# RECORD EXTRACTS
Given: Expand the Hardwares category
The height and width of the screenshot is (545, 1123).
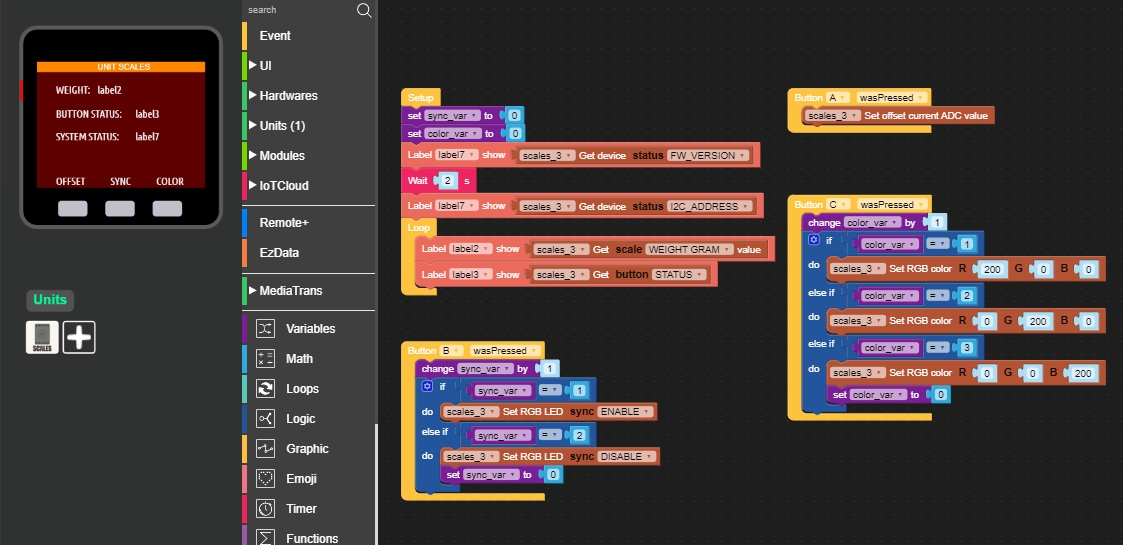Looking at the screenshot, I should click(x=288, y=96).
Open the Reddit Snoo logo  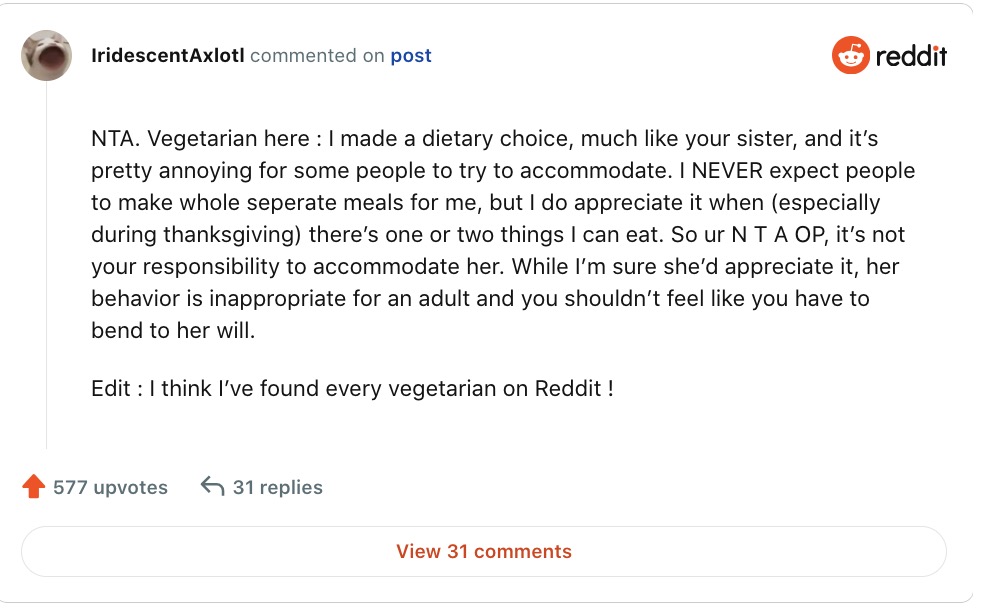[850, 56]
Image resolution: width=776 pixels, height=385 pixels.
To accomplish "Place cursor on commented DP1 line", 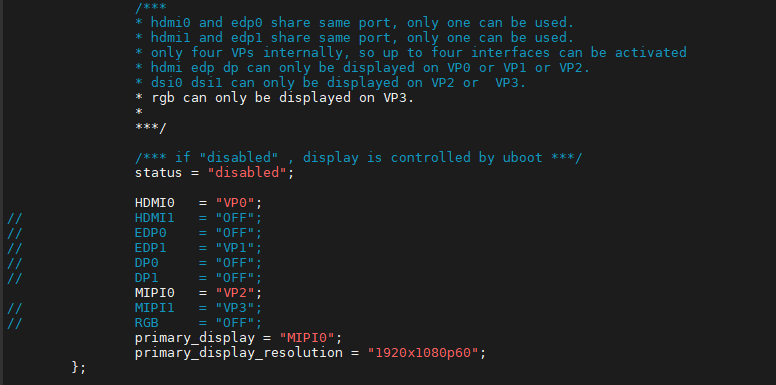I will [x=198, y=278].
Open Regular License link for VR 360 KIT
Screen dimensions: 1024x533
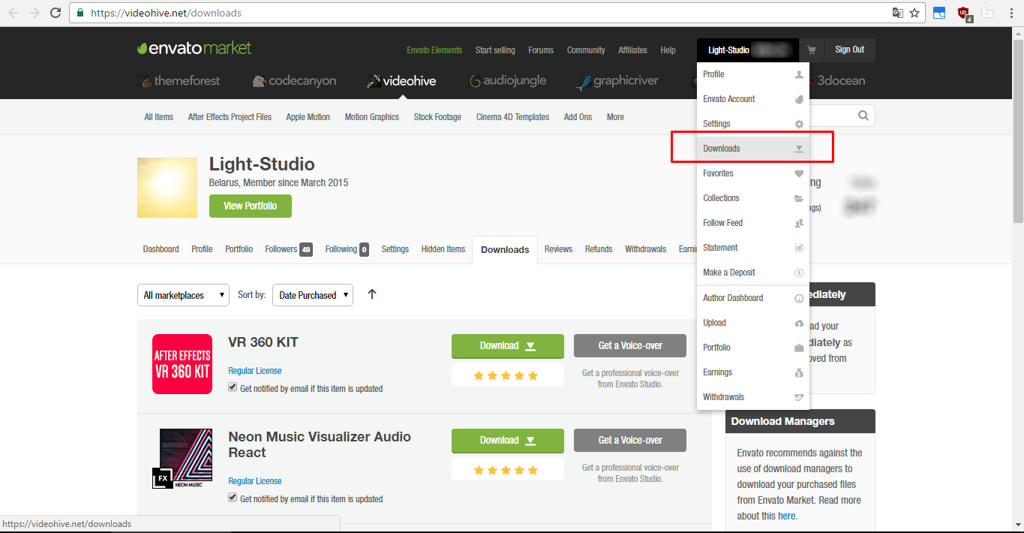[x=255, y=371]
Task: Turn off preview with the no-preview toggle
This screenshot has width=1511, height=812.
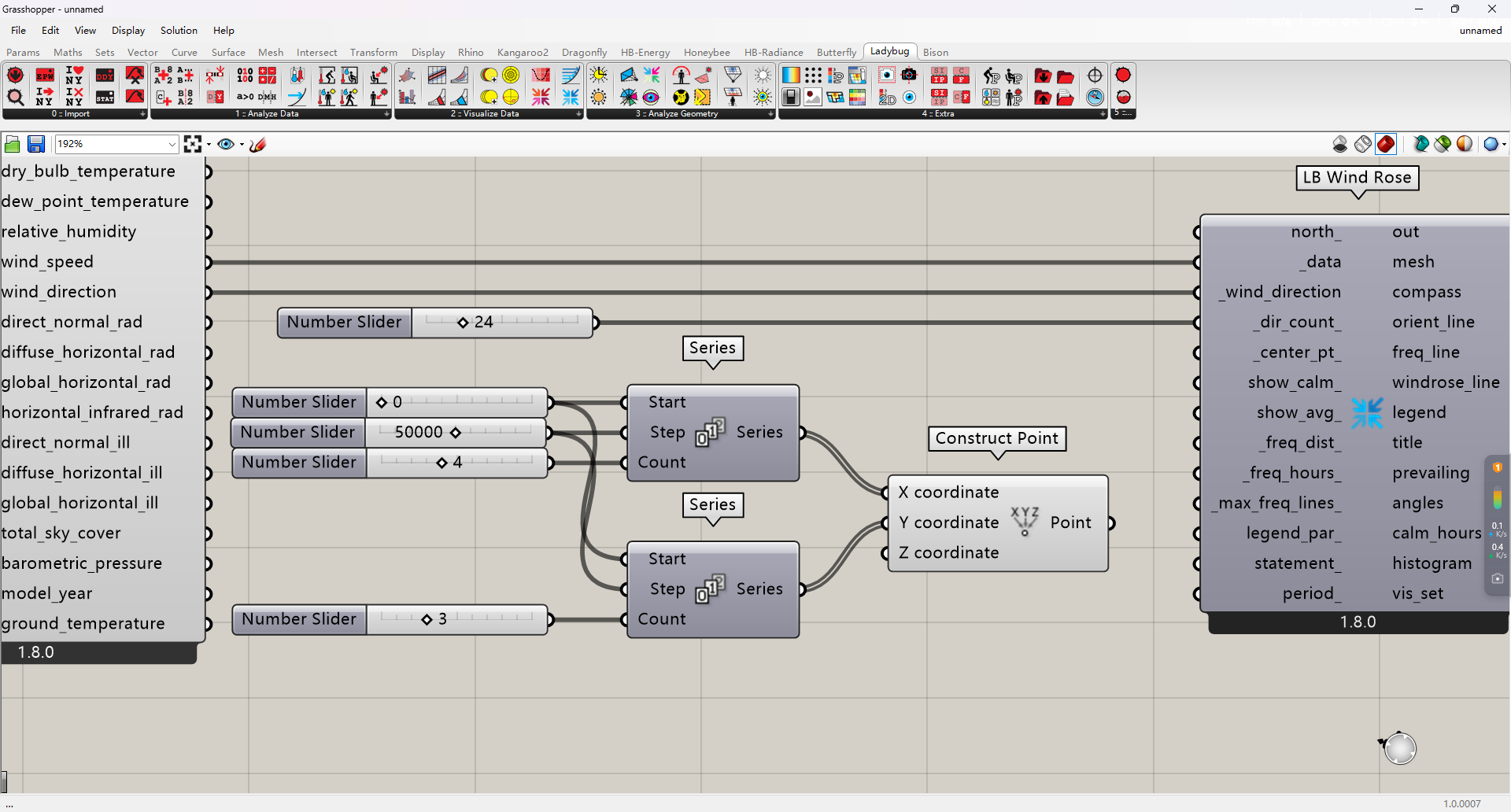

# TASK STATEMENT
What is needed is an exact copy of only the lines from the line containing "Task: Turn off" through the last line of the entries, inclusive, without the pictures.

# RESULT OF THE TASK
Task: Turn off preview with the no-preview toggle
This screenshot has width=1511, height=812.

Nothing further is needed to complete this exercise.